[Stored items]
-.-.-

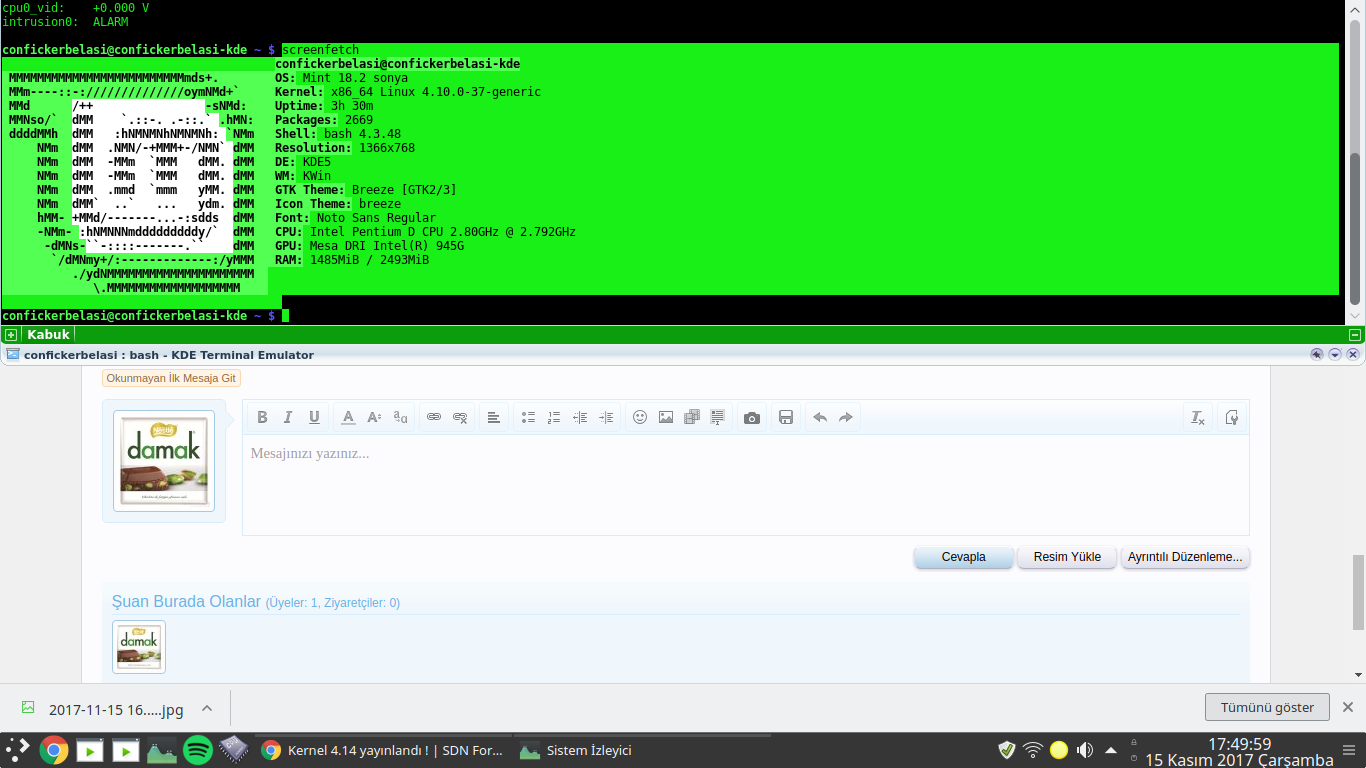Click the camera screenshot icon in editor toolbar
The width and height of the screenshot is (1366, 768).
(x=752, y=417)
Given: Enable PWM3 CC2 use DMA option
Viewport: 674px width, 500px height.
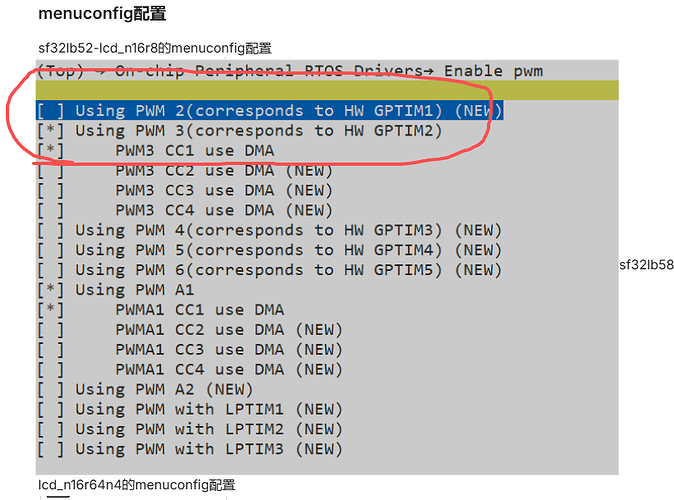Looking at the screenshot, I should [x=51, y=171].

-.-.-

* _Task prompt_
Please print the span that begins at the line holding "Given: Enable PWM3 CC2 use DMA option" and ends at the last line of the data, both ends included, with no pictures.

* _Finished task_
Given: Enable PWM3 CC2 use DMA option
Viewport: 674px width, 500px height.
Looking at the screenshot, I should [x=51, y=171].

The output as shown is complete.